This past Saturday, a few friends and I decided to take a trip to Toronto’s beach area to soak up some sun and enjoy the beautiful weather. When we arrived, however, we noticed that despite the blistering hot day, no one was in the water. Seeing the red flags waving from the lifeguard stations, we asked one of the lifeguards what the problem was.
“Water’s closed for swimming”, he said. “E-coli levels are 4 times the legal limit.”
I didn’t know whether to laugh or cry. I moved from a province known as “Canada’s Ocean Playground”, to this?

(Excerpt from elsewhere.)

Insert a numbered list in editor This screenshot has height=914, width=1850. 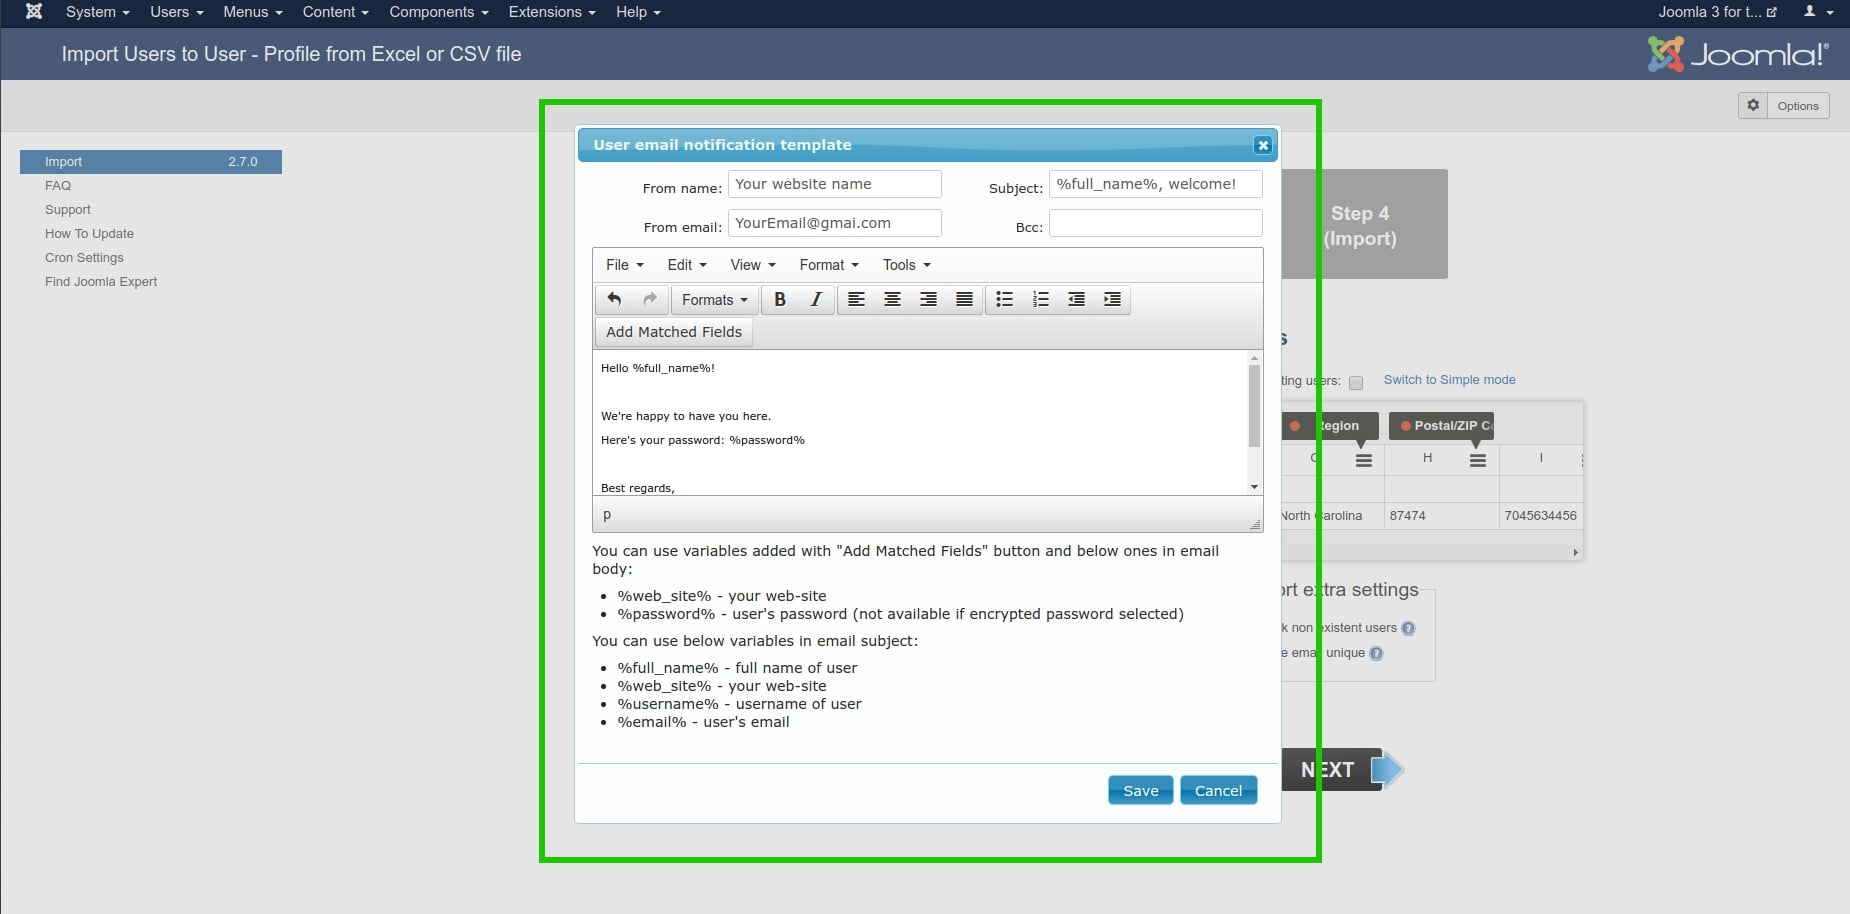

With nothing to do but lay on the sand and curse those who were lucky enough to escape to cottage country for the weekend, we began chatting about the 100km trail walk for charity one of my friends recently completed, where she walked with a group of 3 other people for 28 hours straight. While discussing how
crazy amazing this was, another one of my friends brought up the story of Cliff Young, the Australian potato farmer who won the Sydney to Melbourne Ultramarathon in 1983 at 61 years of age.
Instantly, my interest was piqued. Ever since Kim started hooking up with Kanye and pumping her beautiful face full of injectables, I’ve been on the hunt for a new life model… and this Cliff guy seemed like a potential candidate.
Intrigued, I did a little investigatory journalism and learned that Cliff showed up at the race wearing overalls, wool socks and work boots. When asked if he had done any training for the event, Cliff replied that his only training had involved corralling sheep over his 2,000 acre family farm for days on end. Growing up, they couldn’t afford horses or tractors, so he was forced to run around after the sheep every time a storm came, sometimes for up to two-three days at a time. This, he believed, was as good a training regime as any.
People laughed at Cliff, dubbing him crazy and immediately discounting him from the race. And when the gun went off, it seemed they might be right. The other athletes immediately burned past Ol’ Cliff, leaving him in their dust. It even appeared that Cliff didn’t know how to run properly- his gait resembling more of a slow, awkward shuffle than an actual jog. But in the end, it was Cliff who had the last laugh. By denying himself sleep along the 875km course and keeping a slow, steady pace the entire way, he gained ground while his competitors were sleeping and ultimately emerged the victor- beating out elite marathoners from all over the world to win the title.
Man, that is some real-life Tortoise and The Hare sh*t right there.
Cliff went on to become an instant star in Australia and around the world. And his weird shuffling technique? It was ultimately adopted and used by many successful ultramarathoners and dubbed the “Young-Shuffle”, praised for its ability to expend far less energy than regular running.
I think Cliff’s story appealed to me so much not only because I, too run at the speed of molasses and look like a dying cat while doing so, but because I’m always a sucker for a good underdog story. Whatever the scenario, I always root for the unlikely candidate… and no matter how many triumphant underdog sports movies I watch, it will never be enough. Rocky. The Karate Kid. Rudy. Remember the Titans. Little Giants. I cry like a baby every every single god damn time.
I know I’m not alone in this. As a society we love underdogs, and popular media has proven this time and time again. Uhh.. Susan Boyle anyone??
Or how about 86-year-old gymnastics champ Johanna Quaas?
Damn. bitch is flexible.
However deluded we may be, underdogs make us believe that anything is possible and serve as a great human interest piece while doing so.
Anyway, back to Cliff. I haven’t been able to get his Young-shufflin’, wool sock wearin ass out of my mind all day, and quite frankly I’m starting to like his chances in the unofficial Breezyk Life Model Search 2012. Next time I am on the treadmill, swallowing back puke and thinking “ummm, kinda wanna stop now” (aka: every time), I’m going to think about poor sleep-deprived Cliff, trawling the Australian countryside for sheep for the third day in a row. Cliff probably wanted to stop too.. but guess what? he didn’t. Because god damn it, a storm was brewing. And he couldn’t live with the blood of 2,000 innocent sheep on his hands. And you know what? I can’t either. Or at least I can’t live with a fat ass. And that’s kind of the same thing.
Question of the Day: Who’s your favourite underdog?